ASSIGNMENT - Exact wording is needed for every line from the one holding "Select the Router feature label" to the end of the records below; write those lines out and omit the pictures.

/---

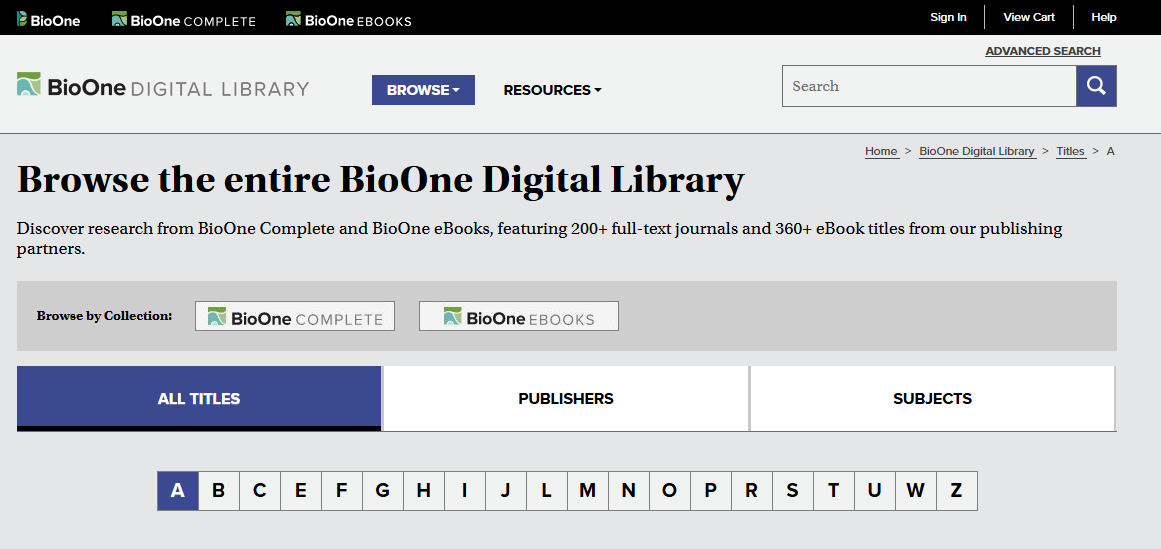
Task: Filter titles by letter M
Action: pos(587,491)
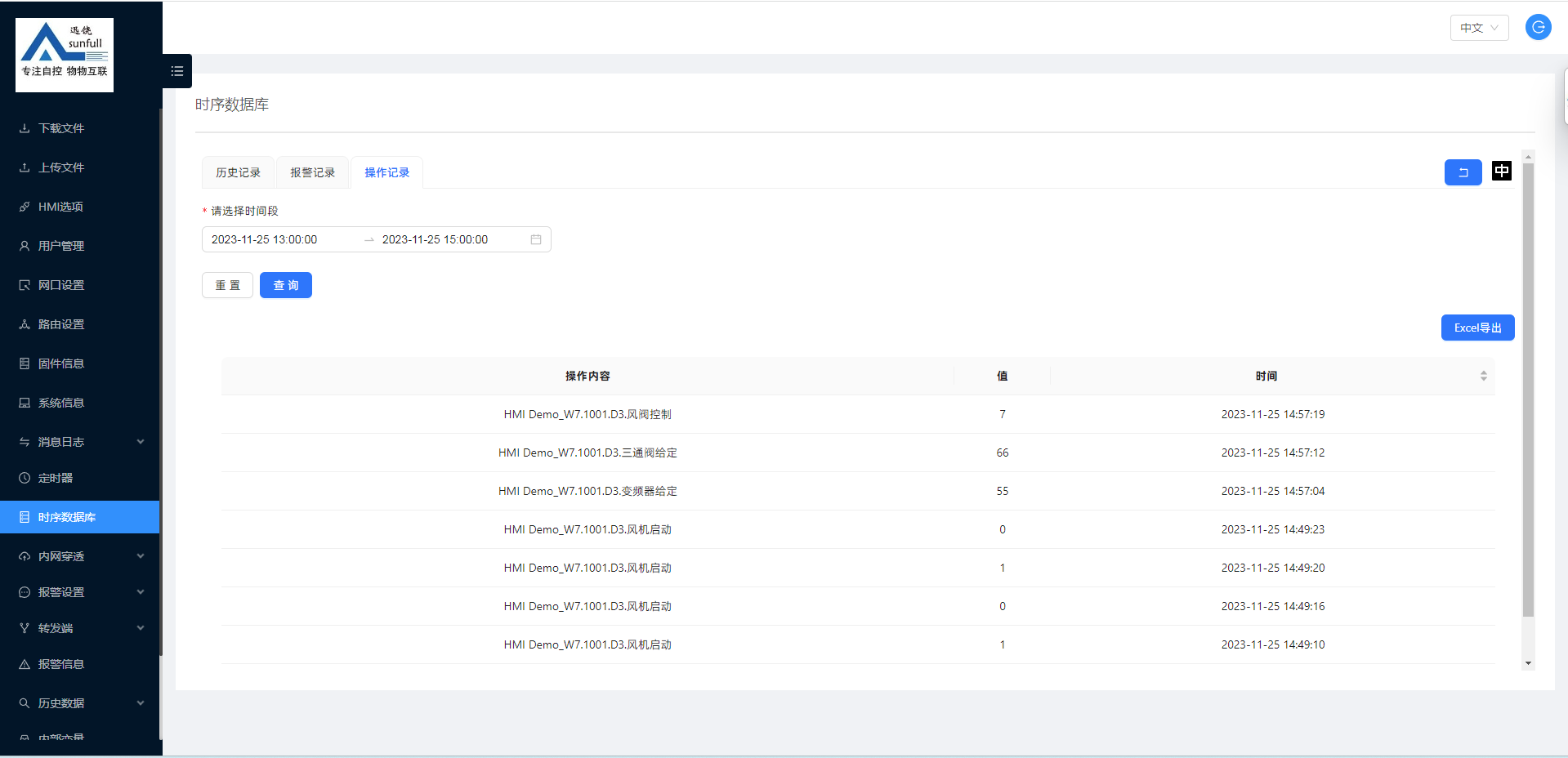Switch to the 历史记录 tab

pos(238,172)
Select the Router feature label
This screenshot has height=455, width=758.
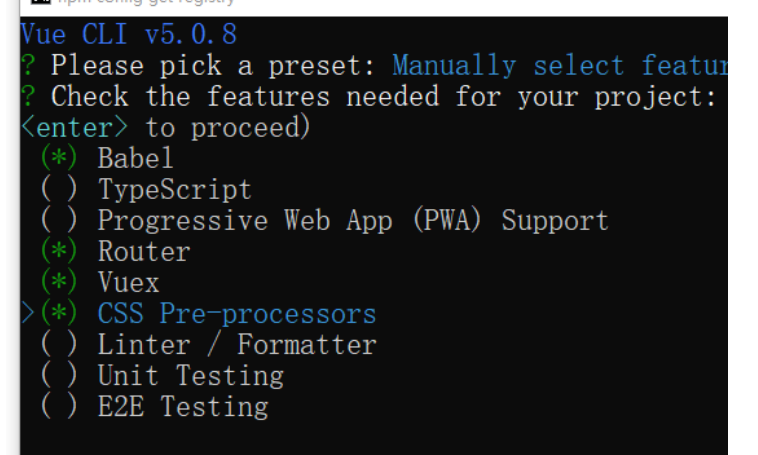pyautogui.click(x=144, y=251)
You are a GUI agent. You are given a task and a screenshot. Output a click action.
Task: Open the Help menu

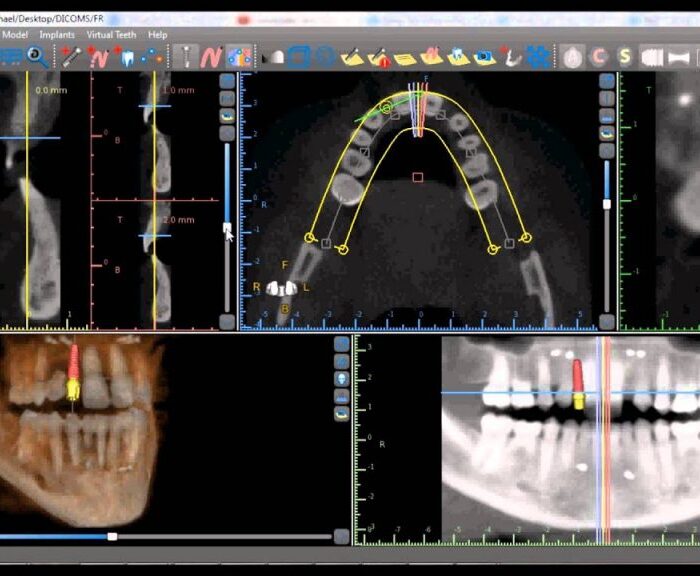pyautogui.click(x=158, y=34)
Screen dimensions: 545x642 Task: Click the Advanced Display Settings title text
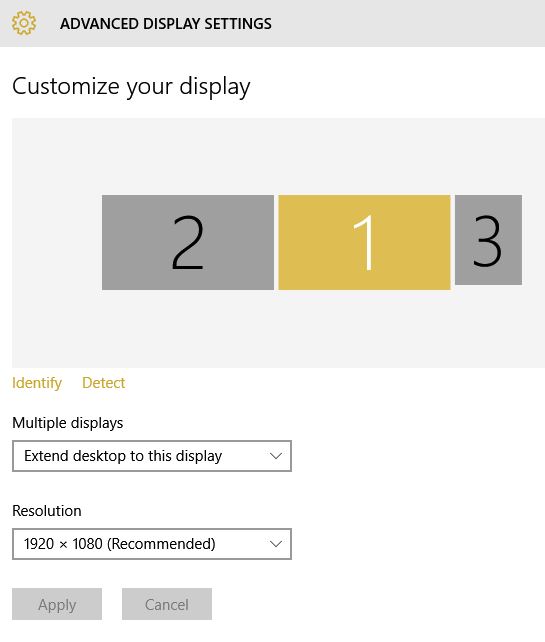coord(166,24)
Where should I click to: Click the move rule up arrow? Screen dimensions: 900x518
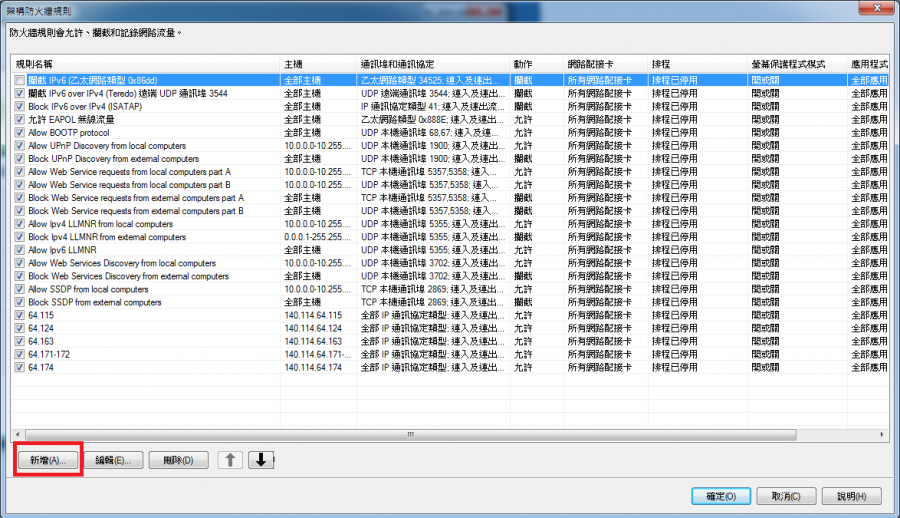[x=230, y=460]
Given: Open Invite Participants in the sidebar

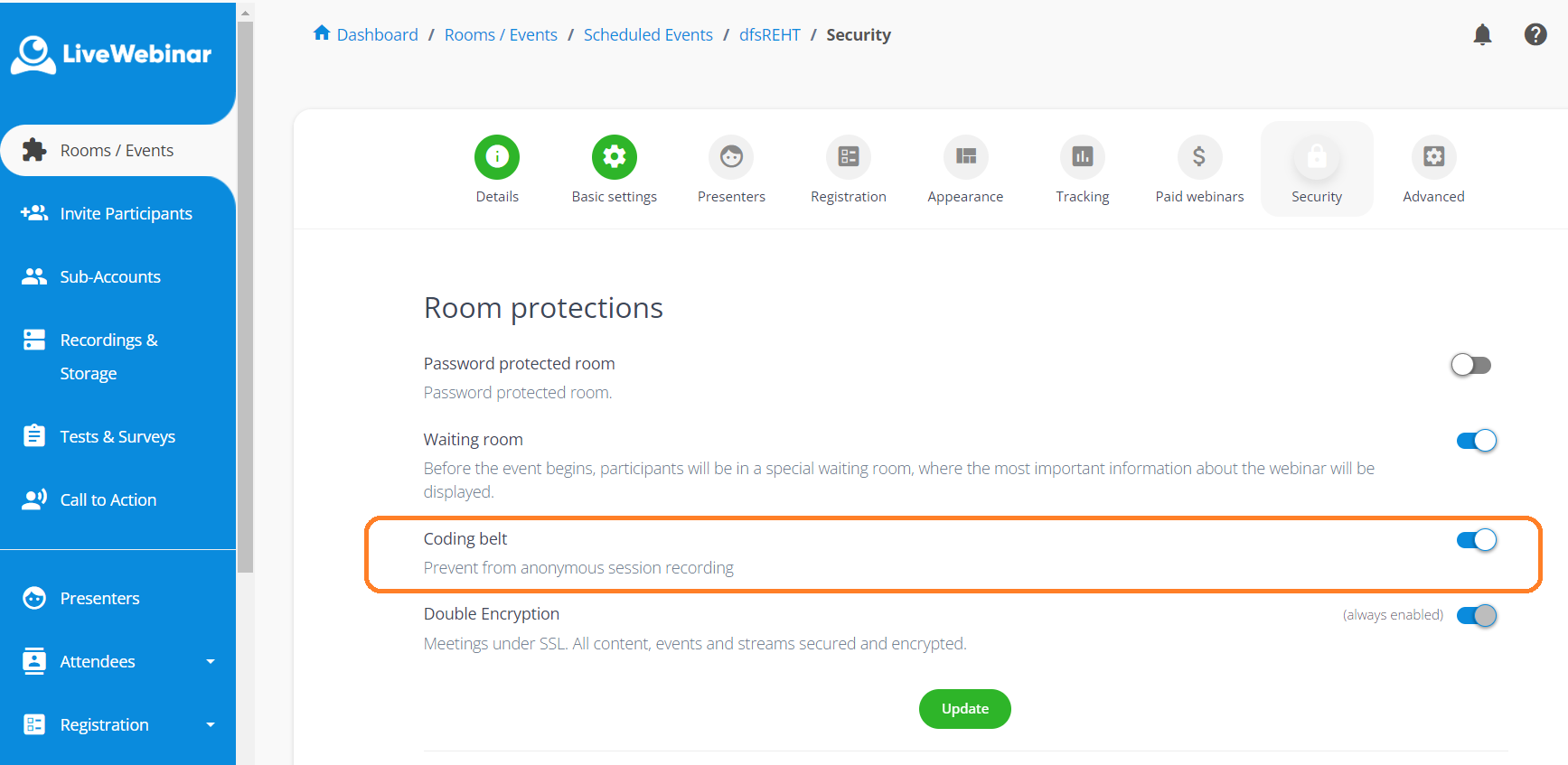Looking at the screenshot, I should coord(126,214).
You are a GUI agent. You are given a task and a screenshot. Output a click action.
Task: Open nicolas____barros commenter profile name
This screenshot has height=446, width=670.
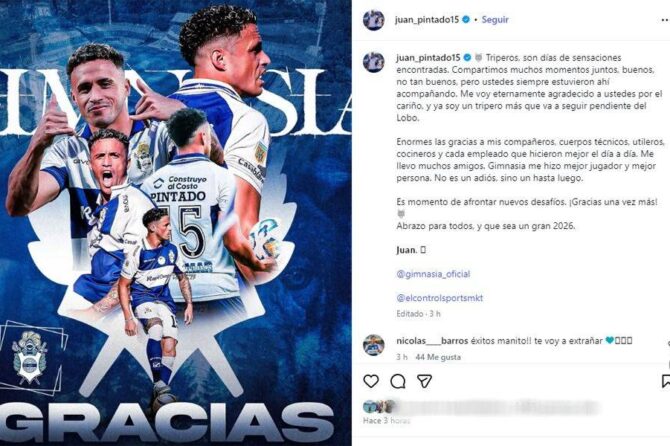(x=432, y=340)
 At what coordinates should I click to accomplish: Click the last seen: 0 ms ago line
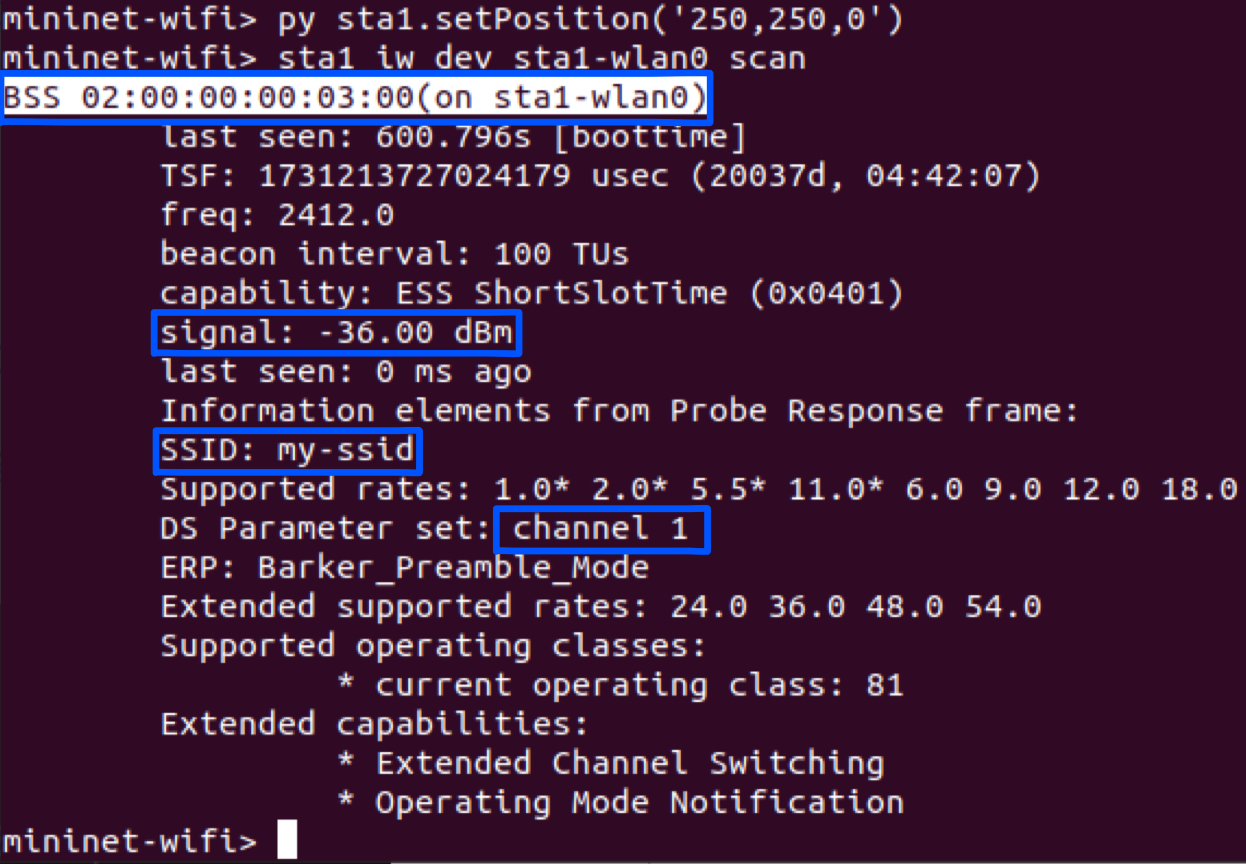(x=346, y=372)
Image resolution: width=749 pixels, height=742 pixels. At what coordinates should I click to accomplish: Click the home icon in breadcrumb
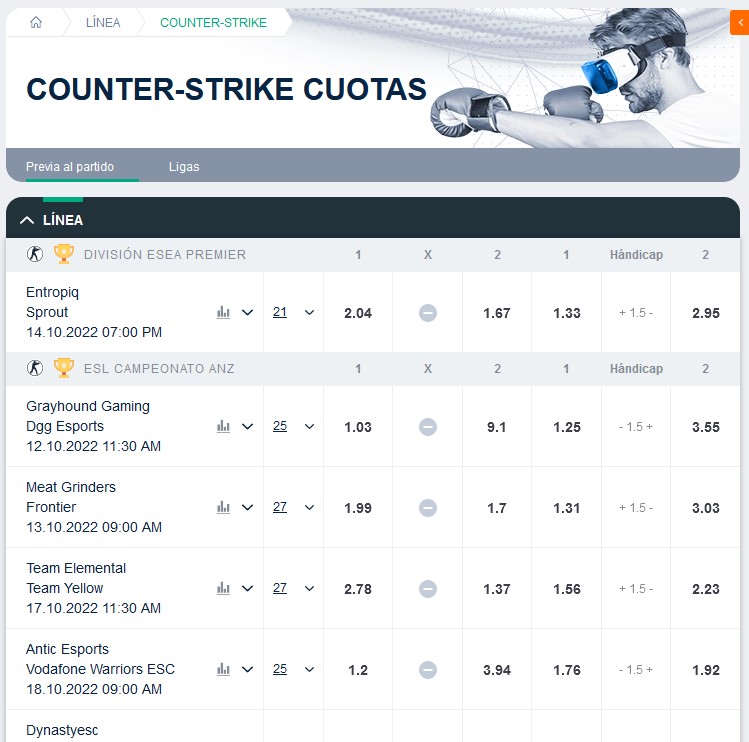tap(36, 22)
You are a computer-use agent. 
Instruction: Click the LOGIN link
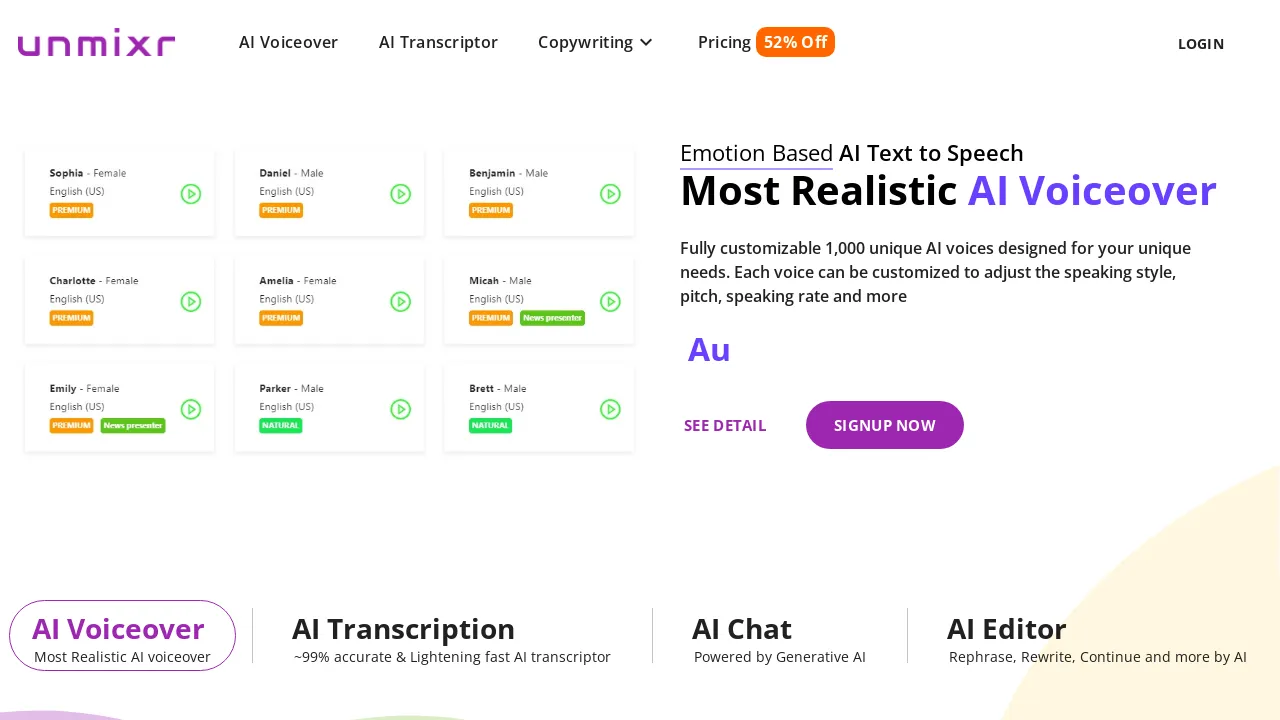pos(1200,44)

\---

RESPONSE -
Select the Router feature label
This screenshot has height=455, width=758.
pyautogui.click(x=144, y=251)
You are a GUI agent. You are given a task and a screenshot. Output a click action.
Task: Open the Help menu

pyautogui.click(x=158, y=34)
Screen dimensions: 545x642 Task: Click the Advanced Display Settings title text
coord(166,24)
Where should I click to: Click the move rule up arrow? Screen dimensions: 900x518
[x=230, y=460]
Given: Open Invite Participants in the sidebar

Looking at the screenshot, I should coord(126,214).
You are a GUI agent. You are given a task and a screenshot. Output a click action.
Task: Open nicolas____barros commenter profile name
This screenshot has height=446, width=670.
(x=432, y=340)
 At what coordinates should I click to accomplish: Click the last seen: 0 ms ago line
(x=346, y=372)
Image resolution: width=749 pixels, height=742 pixels. At what coordinates should I click to accomplish: Click the home icon in breadcrumb
tap(36, 22)
You are a computer-use agent. 
Instruction: Click the LOGIN link
pos(1200,44)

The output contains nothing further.